А было это бесформенной массой разбитых досок — остатки камбуза, сорванного первым же напором воды, затопившей палубу «Дульсинеи», и масса эта удержалась на плаву, когда сама «Дульсинея» уже упокоилась на морском дне. Петру удалось вскарабкаться на этот своеобразный плот, части которого не распадались только милостью Божией и который вел себя словно дикий мустанг, старающийся сбросить седока. Так, вцепившись в эти доски руками и ногами, Петр провел на них много изнурительных часов, каждая секунда которых могла оказаться для него последней.

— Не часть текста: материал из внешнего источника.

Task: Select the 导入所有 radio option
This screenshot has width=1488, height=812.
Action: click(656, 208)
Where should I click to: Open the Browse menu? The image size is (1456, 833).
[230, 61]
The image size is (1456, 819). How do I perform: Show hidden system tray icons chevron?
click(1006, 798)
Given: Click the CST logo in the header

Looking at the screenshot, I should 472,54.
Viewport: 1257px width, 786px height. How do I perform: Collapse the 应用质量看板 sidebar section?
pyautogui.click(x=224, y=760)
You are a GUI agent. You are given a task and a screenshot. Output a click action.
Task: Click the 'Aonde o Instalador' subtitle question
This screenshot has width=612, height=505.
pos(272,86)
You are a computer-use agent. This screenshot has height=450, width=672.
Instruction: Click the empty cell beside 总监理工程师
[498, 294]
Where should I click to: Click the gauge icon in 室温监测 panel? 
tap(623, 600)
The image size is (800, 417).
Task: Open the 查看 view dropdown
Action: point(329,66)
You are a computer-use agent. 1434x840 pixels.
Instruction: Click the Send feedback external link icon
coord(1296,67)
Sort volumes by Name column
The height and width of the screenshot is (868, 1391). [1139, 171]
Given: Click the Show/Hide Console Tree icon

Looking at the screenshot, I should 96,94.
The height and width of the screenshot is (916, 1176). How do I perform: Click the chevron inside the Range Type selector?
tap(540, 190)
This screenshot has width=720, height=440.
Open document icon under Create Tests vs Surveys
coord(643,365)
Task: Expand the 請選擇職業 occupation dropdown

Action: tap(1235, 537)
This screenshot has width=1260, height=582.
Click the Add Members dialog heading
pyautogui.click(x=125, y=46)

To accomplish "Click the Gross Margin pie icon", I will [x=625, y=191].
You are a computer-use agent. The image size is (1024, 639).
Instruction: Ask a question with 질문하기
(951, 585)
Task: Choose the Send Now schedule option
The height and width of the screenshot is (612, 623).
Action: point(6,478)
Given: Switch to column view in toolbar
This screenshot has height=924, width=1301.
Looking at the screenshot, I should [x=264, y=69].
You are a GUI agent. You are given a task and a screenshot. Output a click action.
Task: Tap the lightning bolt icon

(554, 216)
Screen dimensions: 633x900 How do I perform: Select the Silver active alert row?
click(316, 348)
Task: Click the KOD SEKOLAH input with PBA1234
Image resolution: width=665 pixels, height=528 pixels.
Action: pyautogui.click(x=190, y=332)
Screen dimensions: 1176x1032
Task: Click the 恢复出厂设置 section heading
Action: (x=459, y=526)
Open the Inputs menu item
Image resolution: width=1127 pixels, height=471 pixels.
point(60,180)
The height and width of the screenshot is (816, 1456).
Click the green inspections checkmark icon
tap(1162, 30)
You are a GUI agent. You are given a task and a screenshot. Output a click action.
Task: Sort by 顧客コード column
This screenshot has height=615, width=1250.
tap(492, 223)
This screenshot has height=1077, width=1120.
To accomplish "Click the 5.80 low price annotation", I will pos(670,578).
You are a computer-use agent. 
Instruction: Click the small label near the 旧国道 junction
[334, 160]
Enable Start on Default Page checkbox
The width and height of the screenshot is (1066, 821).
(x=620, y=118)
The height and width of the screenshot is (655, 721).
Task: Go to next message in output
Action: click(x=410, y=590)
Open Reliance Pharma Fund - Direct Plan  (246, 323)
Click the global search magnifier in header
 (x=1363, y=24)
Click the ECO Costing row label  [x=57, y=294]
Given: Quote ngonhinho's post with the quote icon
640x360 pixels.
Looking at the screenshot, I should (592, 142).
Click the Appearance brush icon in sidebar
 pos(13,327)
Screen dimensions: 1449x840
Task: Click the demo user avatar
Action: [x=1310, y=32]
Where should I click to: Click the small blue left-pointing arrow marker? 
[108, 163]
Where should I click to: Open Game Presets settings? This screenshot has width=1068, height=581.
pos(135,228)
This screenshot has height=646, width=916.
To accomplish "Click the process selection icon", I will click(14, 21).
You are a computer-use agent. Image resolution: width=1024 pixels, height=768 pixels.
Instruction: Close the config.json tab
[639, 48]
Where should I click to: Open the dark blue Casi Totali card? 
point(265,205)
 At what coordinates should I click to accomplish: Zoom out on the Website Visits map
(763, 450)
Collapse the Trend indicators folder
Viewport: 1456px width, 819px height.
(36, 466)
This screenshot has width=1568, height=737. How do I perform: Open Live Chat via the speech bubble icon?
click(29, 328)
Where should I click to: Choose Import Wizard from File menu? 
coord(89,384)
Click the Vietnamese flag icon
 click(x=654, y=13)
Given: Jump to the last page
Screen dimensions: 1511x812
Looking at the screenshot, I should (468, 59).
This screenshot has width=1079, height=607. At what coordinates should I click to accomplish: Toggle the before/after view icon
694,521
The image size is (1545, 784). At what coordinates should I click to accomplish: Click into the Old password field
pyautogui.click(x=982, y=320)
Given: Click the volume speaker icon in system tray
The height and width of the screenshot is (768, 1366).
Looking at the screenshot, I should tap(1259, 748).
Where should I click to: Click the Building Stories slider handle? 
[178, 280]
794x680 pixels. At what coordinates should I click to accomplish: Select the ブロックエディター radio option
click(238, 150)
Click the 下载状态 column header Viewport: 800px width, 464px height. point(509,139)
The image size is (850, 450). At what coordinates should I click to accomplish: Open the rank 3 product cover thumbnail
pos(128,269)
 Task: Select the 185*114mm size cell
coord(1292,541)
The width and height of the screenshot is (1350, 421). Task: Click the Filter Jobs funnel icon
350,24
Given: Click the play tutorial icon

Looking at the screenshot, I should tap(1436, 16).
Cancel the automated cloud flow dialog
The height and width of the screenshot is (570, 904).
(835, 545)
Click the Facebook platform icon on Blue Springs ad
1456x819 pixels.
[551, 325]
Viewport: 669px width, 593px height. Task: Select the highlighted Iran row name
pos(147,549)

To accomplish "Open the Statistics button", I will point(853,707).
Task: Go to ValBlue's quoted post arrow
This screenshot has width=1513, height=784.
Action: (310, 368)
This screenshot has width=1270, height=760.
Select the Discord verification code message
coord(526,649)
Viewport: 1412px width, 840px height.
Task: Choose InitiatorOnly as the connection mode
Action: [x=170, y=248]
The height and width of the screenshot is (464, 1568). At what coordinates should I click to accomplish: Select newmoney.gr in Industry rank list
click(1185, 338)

К вечеру море успокоилось, и после очень холодной ночи, которую он провел без сна, стуча зубами, настало утро: небо — словно выметенное, без единого облачка, море тихое, оживляемое лишь мелкими игривыми волночками.
Петр прожил на обломках камбуза целых три дня и еще значительную часть четвертого, спасаясь от гибельной жажды и теплового удара тем, что время от времени погружался в воду, после чего снова всползал на плот и отдыхал, пока солнечный зной не сгонял его опять в воду. Так прошли двое суток после кораблекрушения; на третьи, белый с головы до ног, ибо его покрыл слой высохшей соли, он уже лежал без движения, ослабев до того, что не решался окунуться в воду, опасаясь, что не сможет взобраться обратно. Временами он впадал в опасный сон, от которого мог и не проснуться, и снилось ему, что он идет по белой равнине и бросает в рот полные пригоршни снега. Когда же, на четвертые сутки, в час, когда солнце приближалось к зениту, он на мгновение очнулся, — вероятно, опять-таки сработало его шестое чувство или внутренний голос разбудил его, — он увидел на горизонте большой трехмачтовый корабль, шедший под всеми парусами прямо на него. Петр сумел еще подняться на колени и, сорвав с себя лохмотья рубашки, принялся махать и махал до тех пор, пока и небо, и море не почернели в его глазах.